◆ Given problem
Place the lines of the items from the one holding "Viewport: 1550px width, 868px" through the one holding "pyautogui.click(x=270, y=550)", inclusive, into a Markdown table with the columns No. and Line, skipping blank lines and leaving out the pictures.

==== Data listing ====

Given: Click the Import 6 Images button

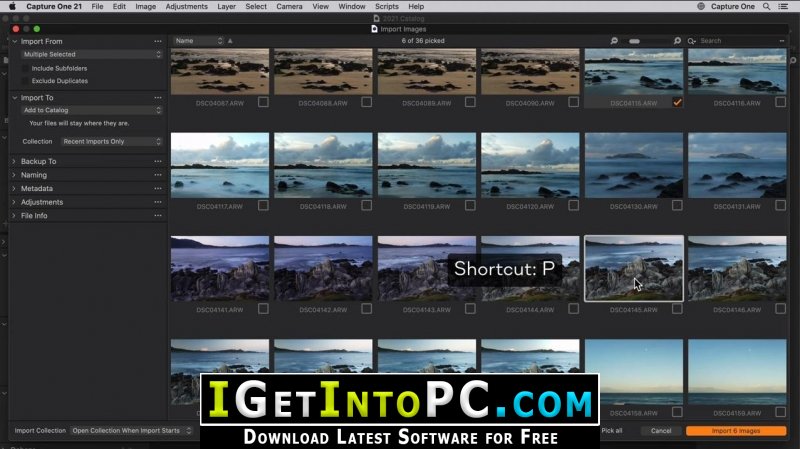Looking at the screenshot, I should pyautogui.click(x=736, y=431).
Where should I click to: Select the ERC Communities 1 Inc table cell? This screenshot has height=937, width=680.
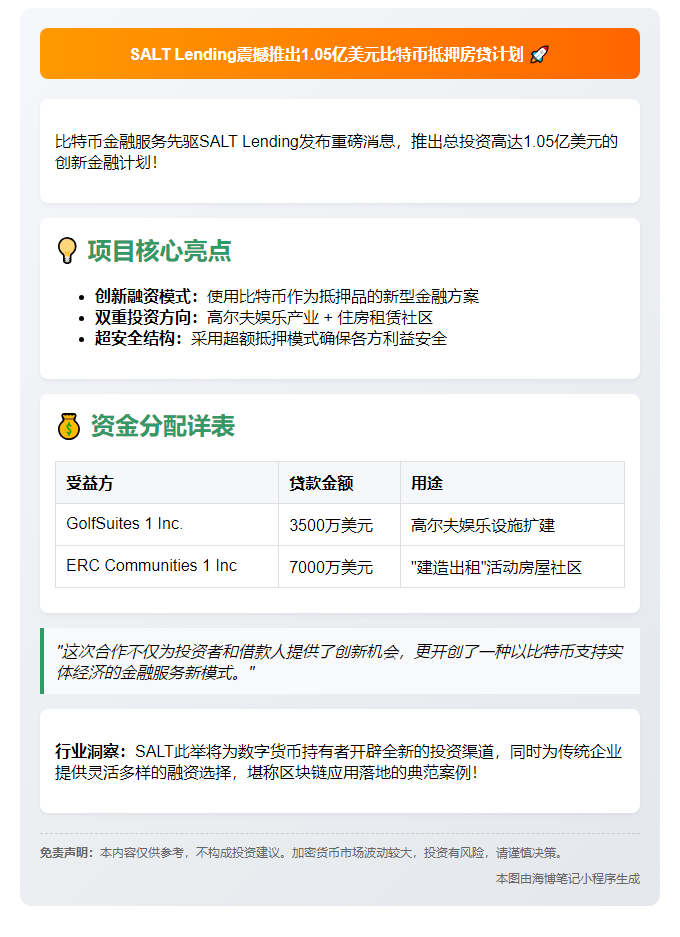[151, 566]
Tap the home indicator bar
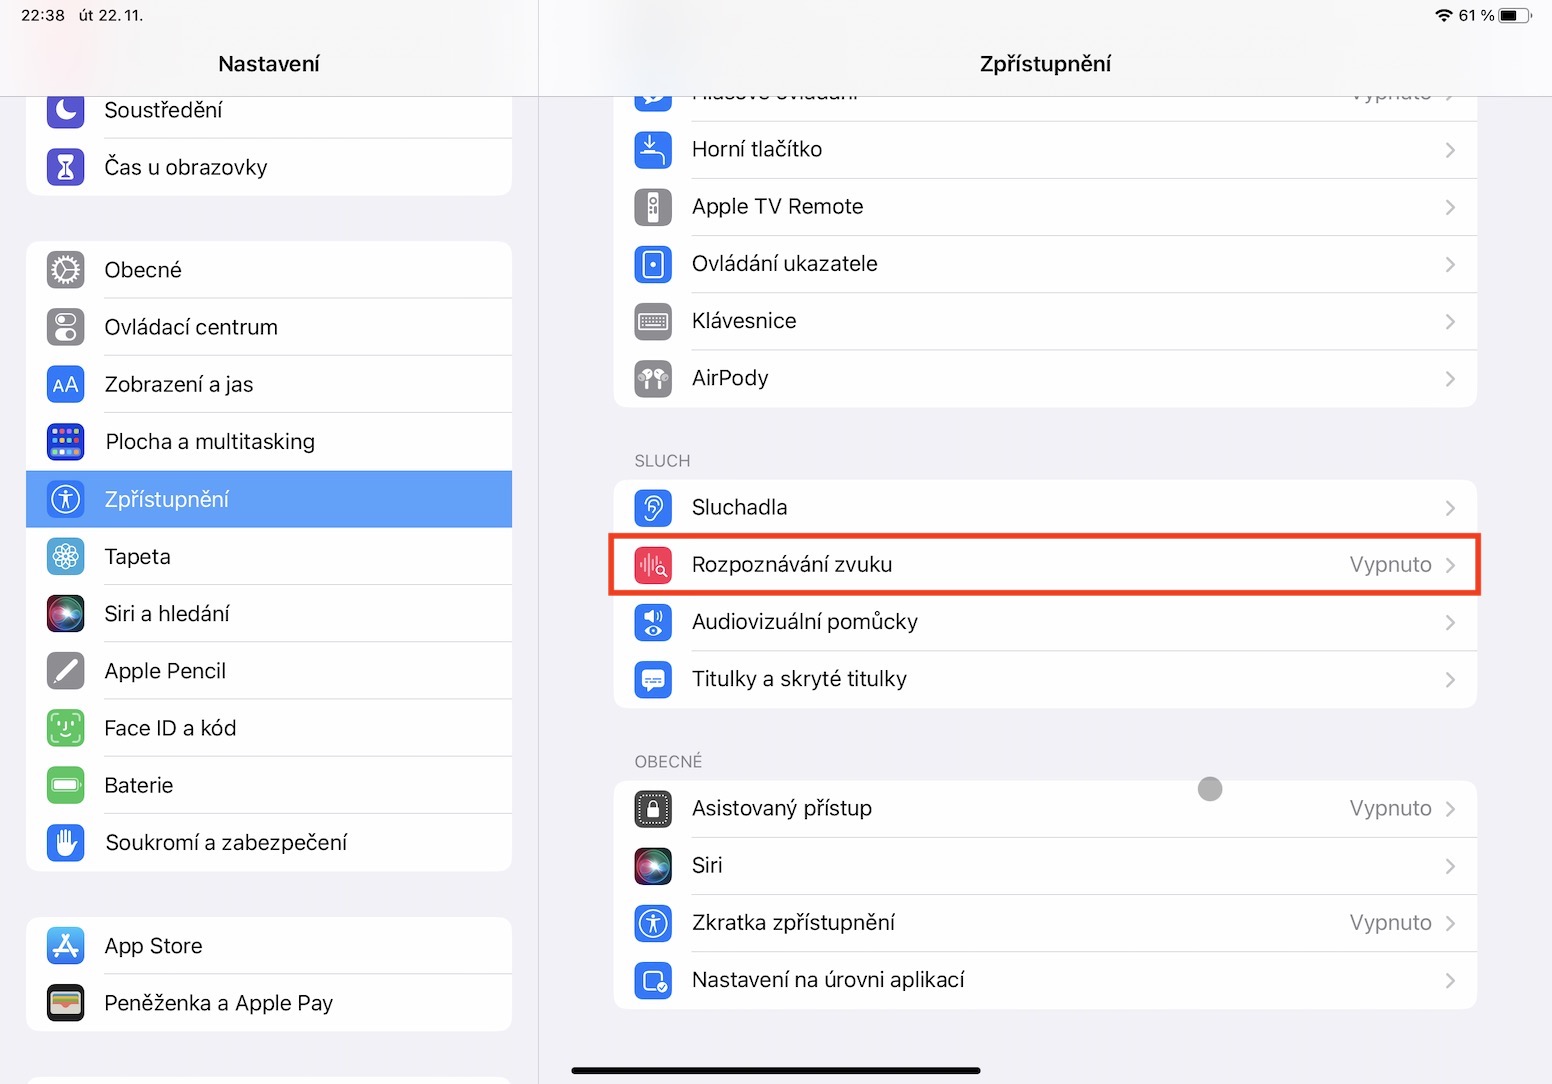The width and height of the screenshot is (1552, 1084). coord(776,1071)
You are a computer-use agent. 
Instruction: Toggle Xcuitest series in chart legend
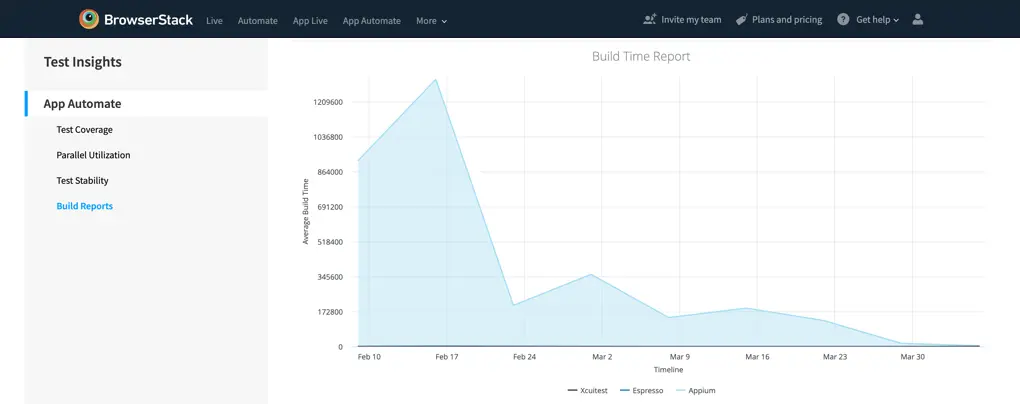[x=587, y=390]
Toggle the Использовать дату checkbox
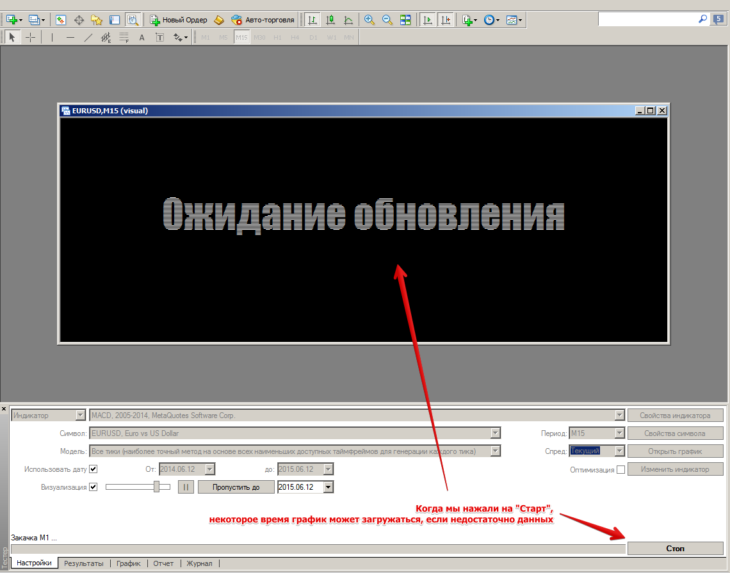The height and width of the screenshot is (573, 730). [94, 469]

====
==== Data listing ====

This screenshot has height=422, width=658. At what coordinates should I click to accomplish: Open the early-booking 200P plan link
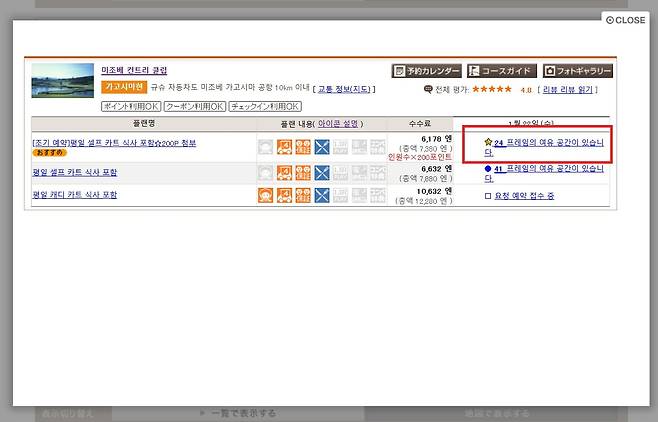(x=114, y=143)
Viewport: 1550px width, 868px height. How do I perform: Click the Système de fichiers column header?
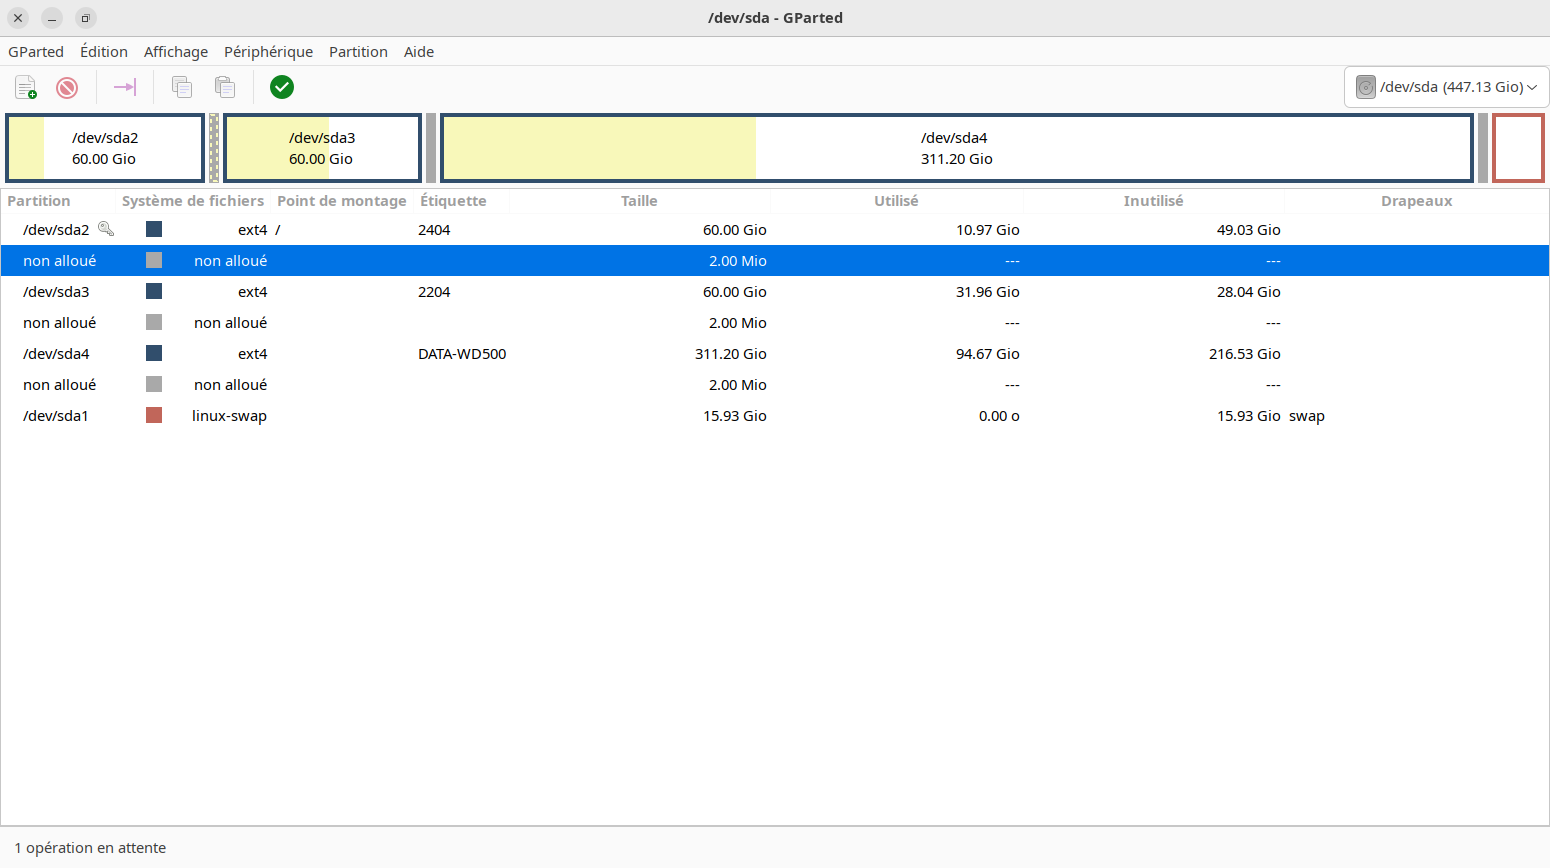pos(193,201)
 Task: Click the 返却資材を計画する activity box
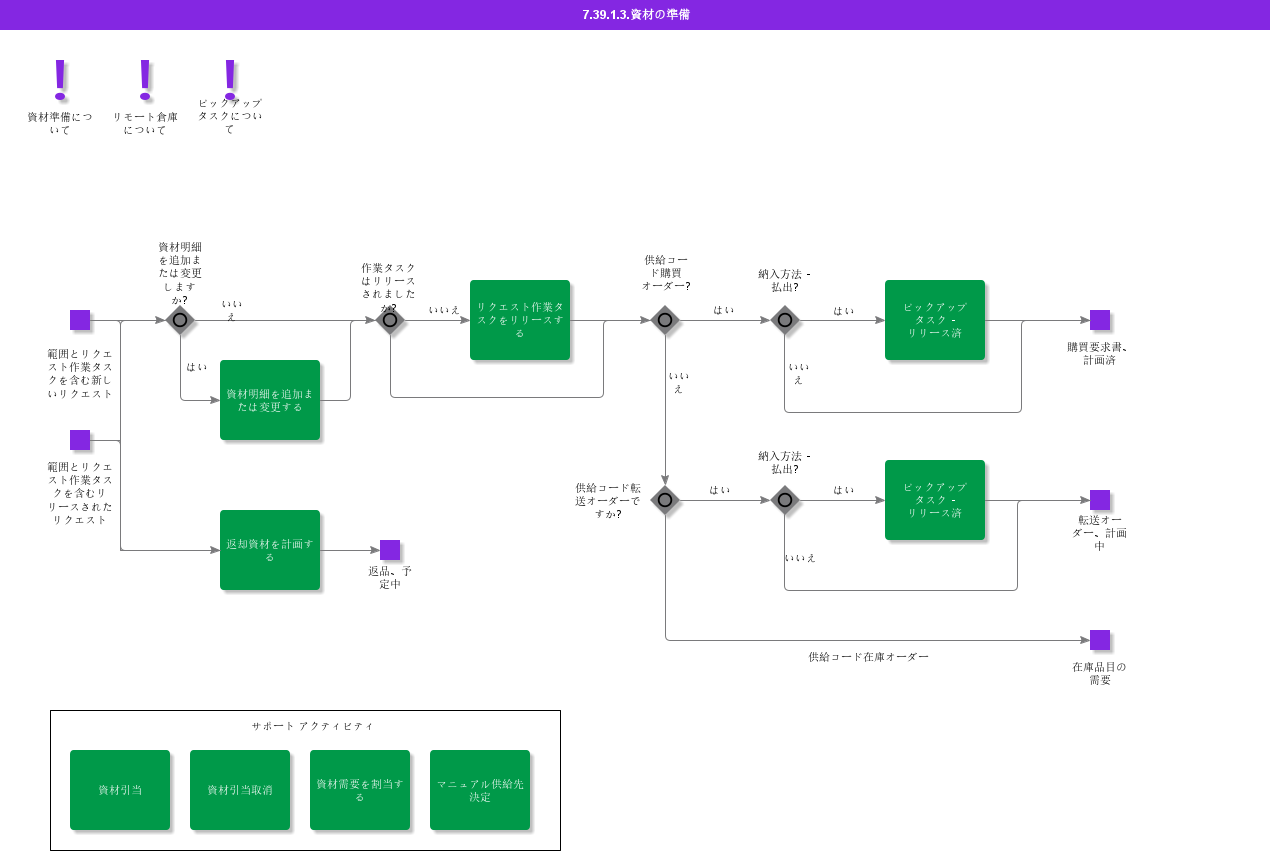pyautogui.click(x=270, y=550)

====

◆ Answer to the problem
| No. | Line |
|---|---|
| 1 | Viewport: 1550px width, 868px height. How do I perform: Click the Système de fichiers column header? |
| 2 | pos(193,201) |
| 3 |  Task: Click the 返却資材を計画する activity box |
| 4 | pyautogui.click(x=270, y=550) |